╭─ Texto fornecido
A série de TV não é, de todo, um fenómeno recente mas, nos últimos 15 anos, amadureceu e transformou-se numa das grandes formas de entretenimento. A culpa recai, como acontece em tantas outras coisas, na necessidade. Aquela que é a mãe de todas as invenções. Gosto de pensar que a criatividade e a inovação artística estavam a perder lastro em outras formas visuais como o Cinema. Apesar de existirem muitos exemplos de liberdade e invenção criativa na 7.ª Arte, por motivos que variam entre o financeiro e o de formato (bem vistas as coisas, um filme dura, em média, 2 horas), muitos autores tinham a imaginação um pouco limitada. Principalmente o escritor, conhecido por ser apenas como uma das partes do processo de fazer Cinema, sendo sempre a voz do realizador aquela que dá a última palavra. Ora, a Série de TV (notem como já escrevo em letras capitais) possui algo que é parco no Cinema: tempo. Uma Série poderá estender-se por longas horas, desenvolvendo enredos, analisando personagens ao detalhe da loucura, criando um tecido pormenorizado. Basta, para isso, que o escritor assim o deseje e tenha talento para tal. A Série já foi considerada por melhores pensadores que eu como a Literatura do Tempo Moderno, o Romance em forma visual. Quem viu Os Sopranos, The Wire, Breaking Bad, etc., sabe do que falo.
Ora, era apenas uma questão de tempo para que a BD, outra forma de arte que gosta de demorar o seu raciocínio, procurasse formas alternativas de espalhar as suas histórias e, apesar do Cinema oferecer o arcaboiço financeiro para o Efeito Visual, é na TV que está, a meu ver, o formato perfeito para as histórias rocambolescas, longas e labirínticas da 9.ª Arte. Já existiram muitos e muitos exemplos de séries de TV baseadas em BD mas, na maior partes das vezes, escolhiam o enredo episódico ou infanto-juvenil (não que haja nada de mal com isso). Esse panorama parece estar a mudar, principalmente com o negócio que a Marvel fez com a Netflix, com o intuito de produzir histórias mais adultas e que não deixam de estar alicerçadas no seu universo cinematográfico. Começou com o excelente Daredevil (Demolidor em português) no início deste ano e continua com este Jessica Jones.
╰─
╭─ Dados
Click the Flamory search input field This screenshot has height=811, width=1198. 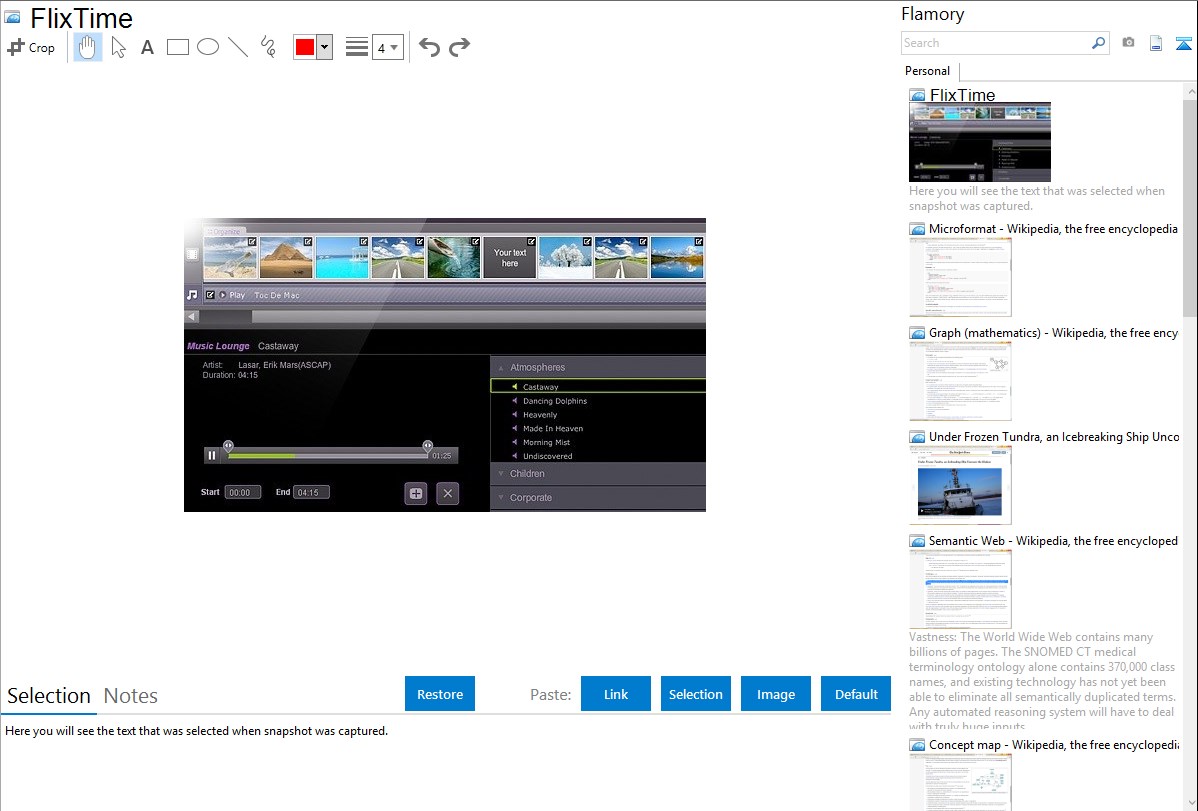995,43
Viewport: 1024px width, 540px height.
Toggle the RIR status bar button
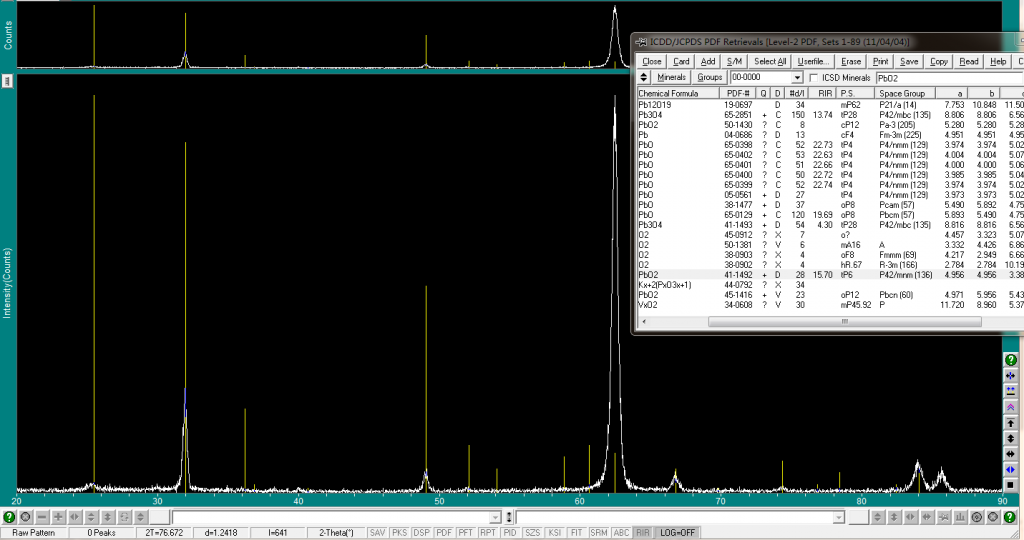[643, 533]
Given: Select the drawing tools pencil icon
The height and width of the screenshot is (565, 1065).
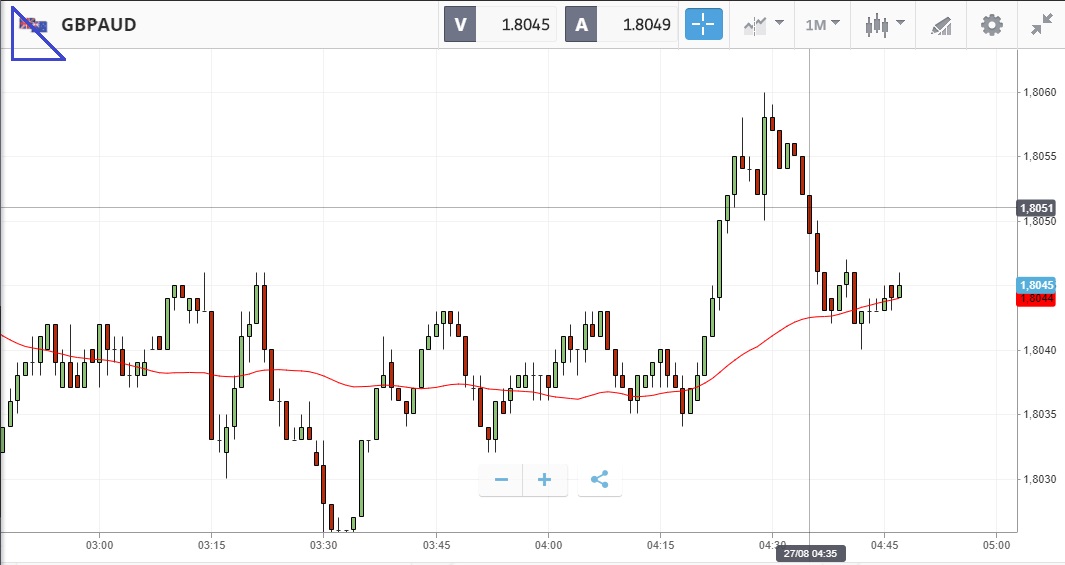Looking at the screenshot, I should [x=941, y=25].
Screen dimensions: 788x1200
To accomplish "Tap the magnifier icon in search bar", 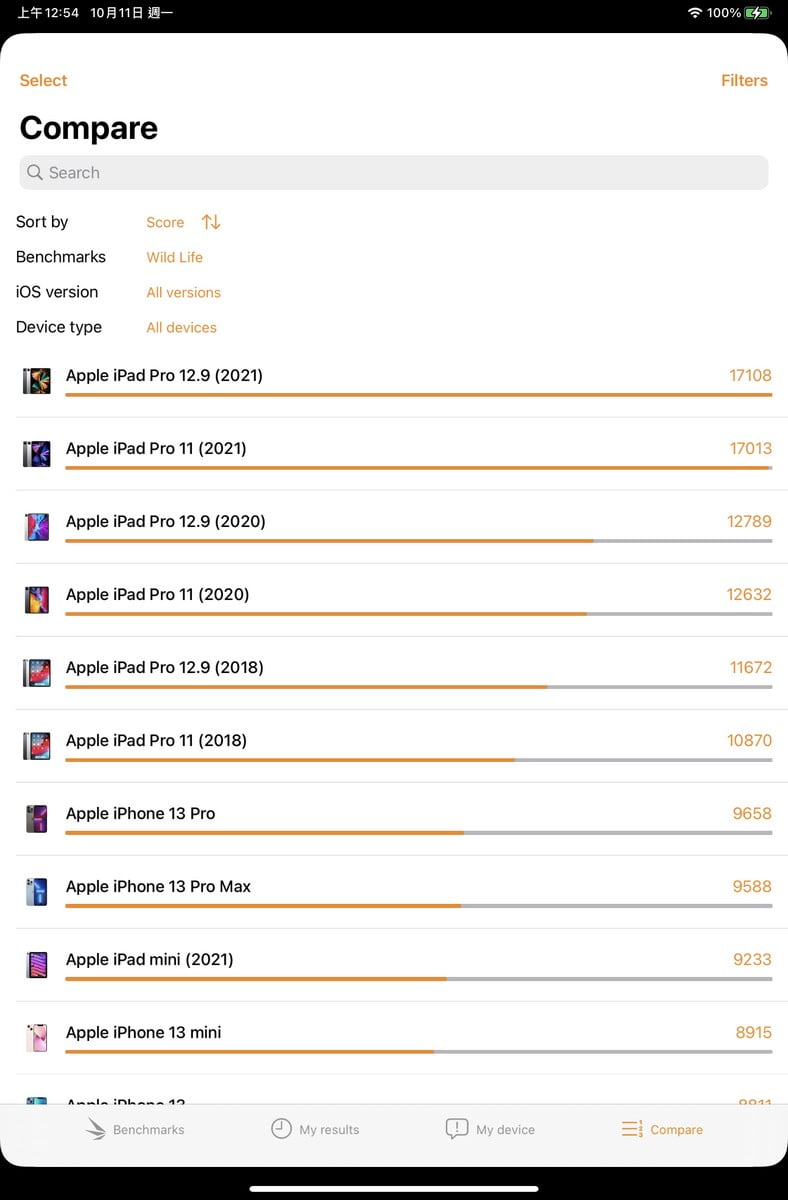I will (35, 172).
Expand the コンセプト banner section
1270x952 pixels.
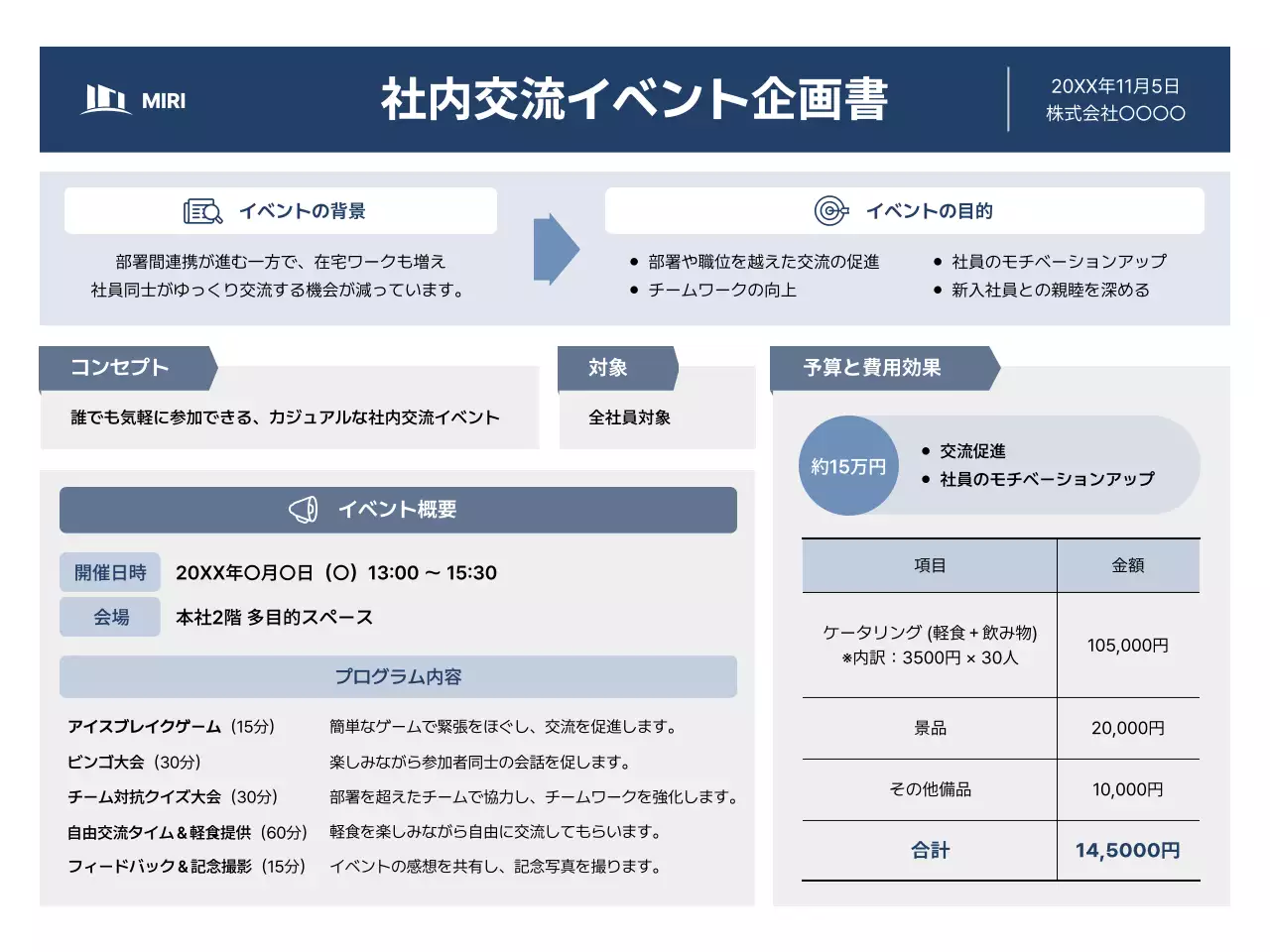click(x=117, y=367)
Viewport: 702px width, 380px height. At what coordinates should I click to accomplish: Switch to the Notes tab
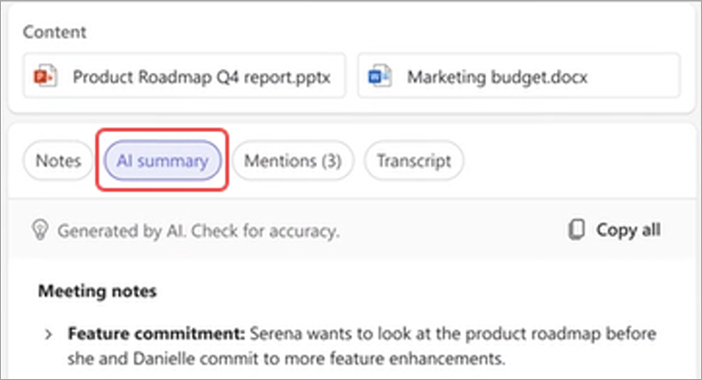58,160
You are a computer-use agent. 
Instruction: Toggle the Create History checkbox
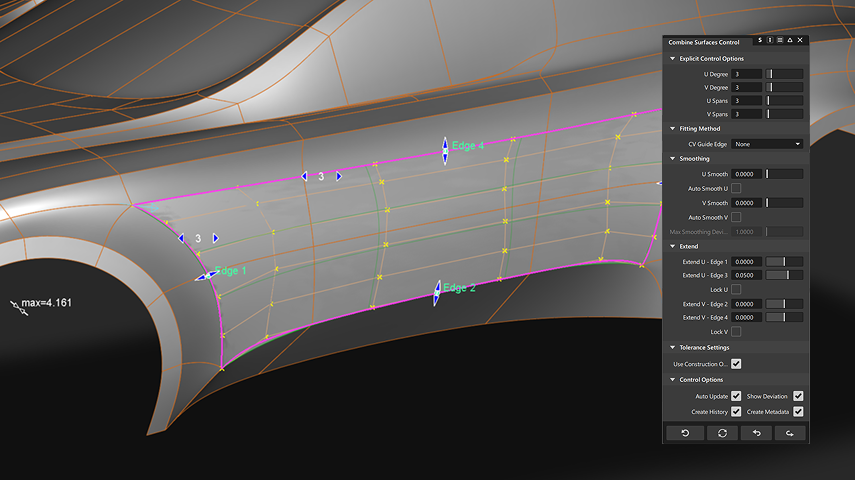[736, 411]

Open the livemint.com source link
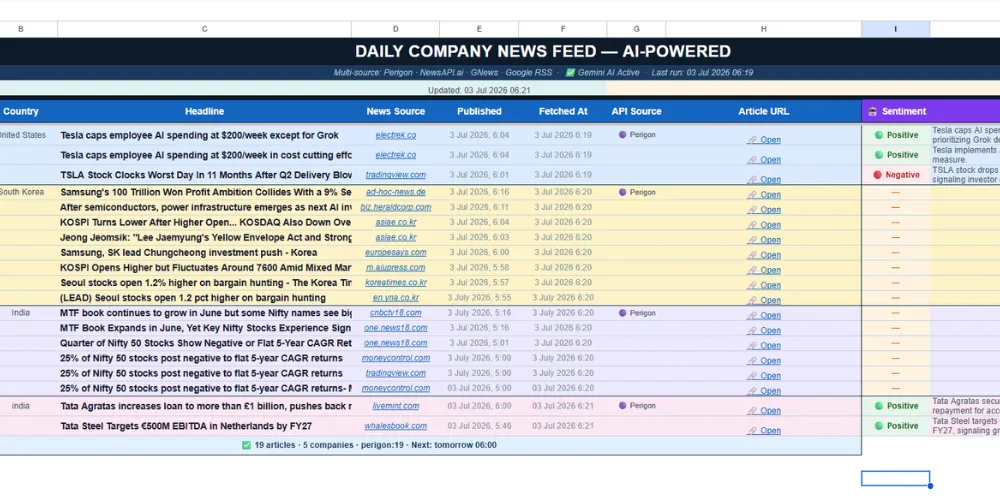(395, 406)
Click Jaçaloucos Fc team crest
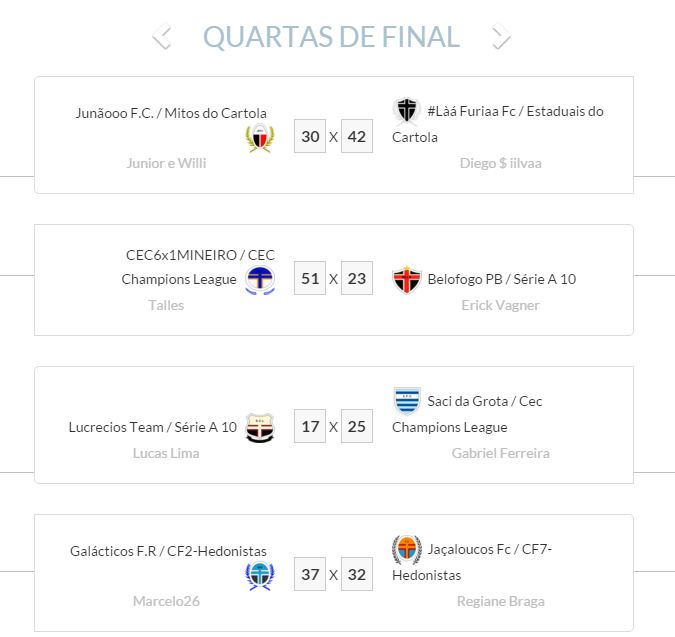The height and width of the screenshot is (637, 675). click(406, 548)
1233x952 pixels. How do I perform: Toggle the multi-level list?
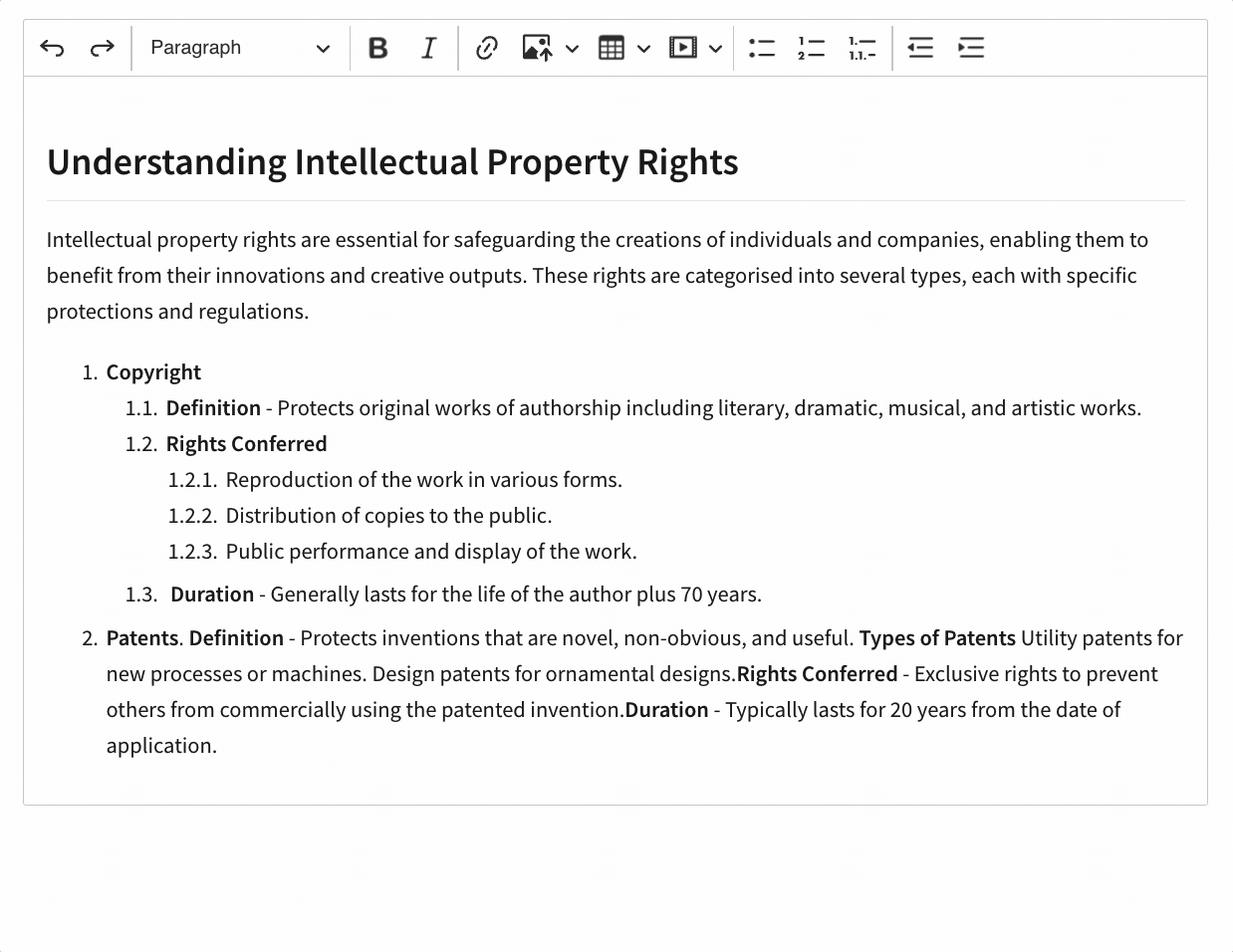click(x=863, y=48)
╰─
▶ _Atividade 1_
Reescreva em forma de lista, mais breve, o parágrafo do texto sobre séries de TV que começa por "Ora, era apenas uma questão de tempo", mantendo os factos principais.
▶ _Atividade 2_
Extraia do texto sobre séries de TV o trecho que vai de "Ora, era apenas" até "este Jessica Jones.", inclusive.
▶ _Atividade 3_
Responda, com base no texto sobre séries de TV:
(a) Quanto dura, em média, um filme?
(b) Com que empresa a Marvel fez um negócio para produzir histórias mais adultas?
(c) Com que série começou esse negócio?

▶ _Resposta 1_
- A BD, arte que também gosta de demorar o seu raciocínio, acabaria por procurar formas alternativas de espalhar as suas histórias.
- O Cinema oferece o suporte financeiro para o Efeito Visual, mas o texto considera a TV o formato perfeito para as histórias longas e labirínticas da 9.ª Arte.
- Houve muitas séries de TV baseadas em BD, quase sempre de enredo episódico ou infanto-juvenil.
- Esse panorama parece estar a mudar, sobretudo com o negócio entre a Marvel e a Netflix para produzir histórias mais adultas, ligadas ao universo cinematográfico da Marvel.
- Começou com Daredevil (Demolidor) no início do ano e continua com Jessica Jones.

▶ _Resposta 2_
Ora, era apenas uma questão de tempo para que a BD, outra forma de arte que gosta de demorar o seu raciocínio, procurasse formas alternativas de espalhar as suas histórias e, apesar do Cinema oferecer o arcaboiço financeiro para o Efeito Visual, é na TV que está, a meu ver, o formato perfeito para as histórias rocambolescas, longas e labirínticas da 9.ª Arte. Já existiram muitos e muitos exemplos de séries de TV baseadas em BD mas, na maior partes das vezes, escolhiam o enredo episódico ou infanto-juvenil (não que haja nada de mal com isso). Esse panorama parece estar a mudar, principalmente com o negócio que a Marvel fez com a Netflix, com o intuito de produzir histórias mais adultas e que não deixam de estar alicerçadas no seu universo cinematográfico. Começou com o excelente Daredevil (Demolidor em português) no início deste ano e continua com este Jessica Jones.

▶ _Resposta 3_
(a) Cerca de 2 horas.
(b) Com a Netflix.
(c) Com Daredevil (Demolidor em português).